1月15日、ロシアのプーチン大統領は年次教書において憲法改正を提案、1月20日には早くも、年次教書で提案した憲法改正の関連法案を下院に提出した。主な注目点は次の通りである。
・大統領の任期を通算2期までに制限:現行は連続2期まで、通算についての制限はない。
・新たな「国家評議会」を設置:新国家評議会の役割は、国家間の相互調整、内政および外交政策の方向性、社会・経済発展の方向性を決める。
・連邦議会への権力集中:下院が首相候補、閣僚候補を承認、それを大統領が任命。
・国際法より憲法を優先させる:ロシア憲法はいかなる国際的な司法判断よりも優先されると明記。
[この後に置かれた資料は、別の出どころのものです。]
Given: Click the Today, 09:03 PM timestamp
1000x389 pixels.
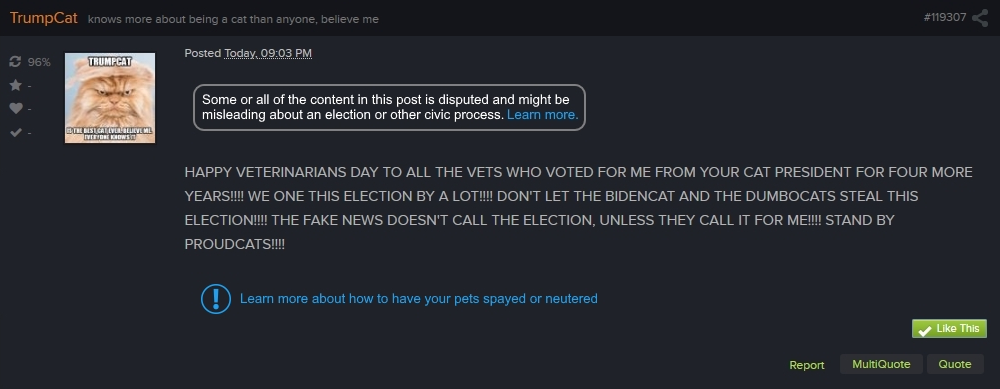Looking at the screenshot, I should [x=268, y=54].
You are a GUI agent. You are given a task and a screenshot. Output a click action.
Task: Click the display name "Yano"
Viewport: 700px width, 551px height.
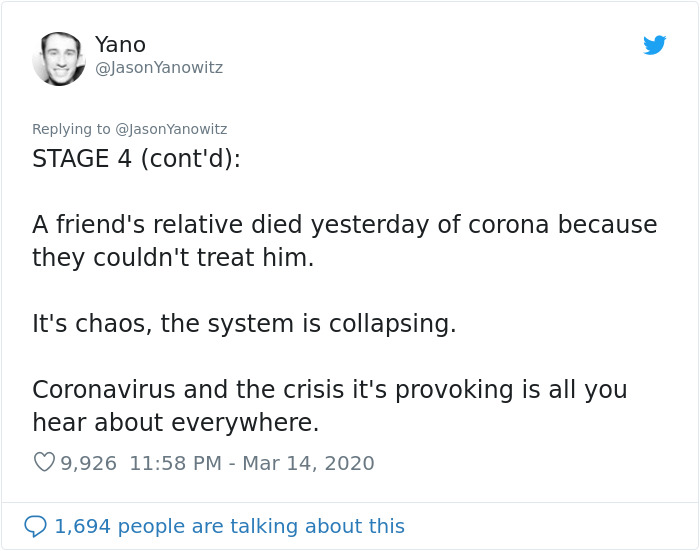coord(120,45)
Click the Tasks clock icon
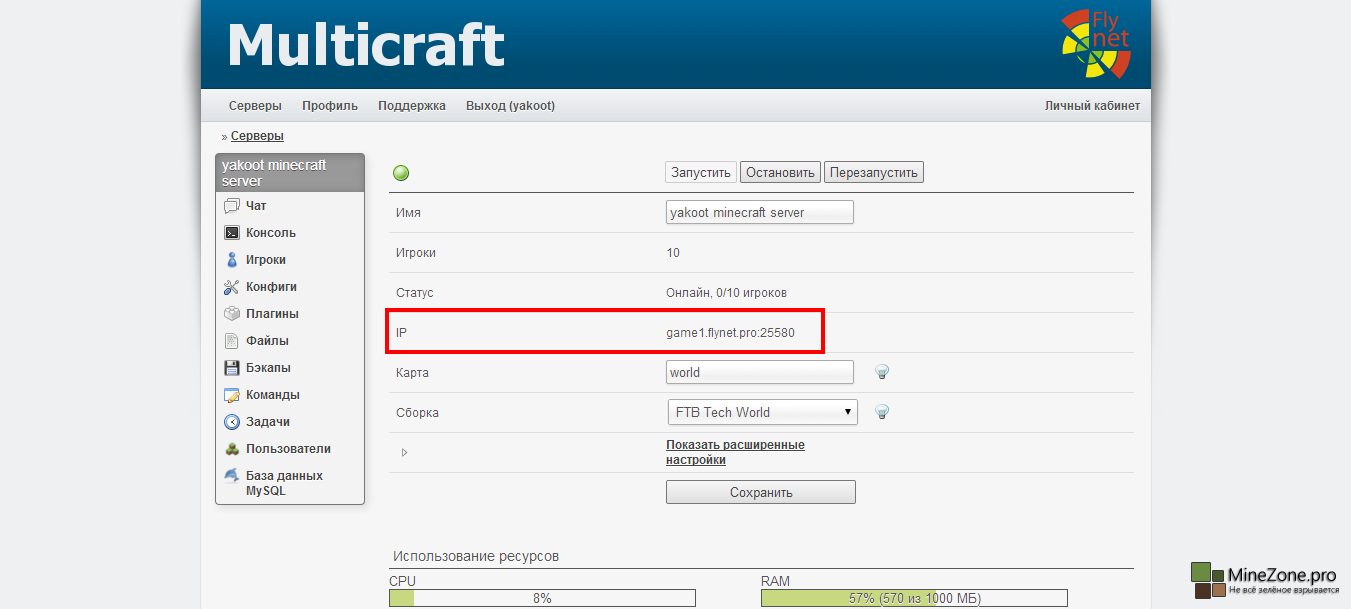1351x609 pixels. pyautogui.click(x=232, y=422)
プーチンの憲法改正提案は、大統領の権限を弱め、本当の権力を首相や国家評議会議長、国会議長など大統領以外のところに移すことが主眼になっている。プーチンがこれらの地位に就任し、ロシアの指導者としてとどまることを狙ったものである。
これまで大統領が首相を選び任命していたが、改正案では国会(ドゥマ)が首相を選び、閣僚も選ぶことになる。議会内閣制の側面が出てくる。しかし、プーチンの提案では、大統領はドイツやイスラエルでのように名誉職にならず、大統領には、軍と法執行機関への指揮権が残されるという。どのような政治機構が出来てくるのか、まだよく分からないところがある。はっきりしているのはプーチンが2024年の後もロシアの最高指導者として残るということである。その結果、ポスト・プーチン時代が来るのは2024年よりさらに先になることになるだろう。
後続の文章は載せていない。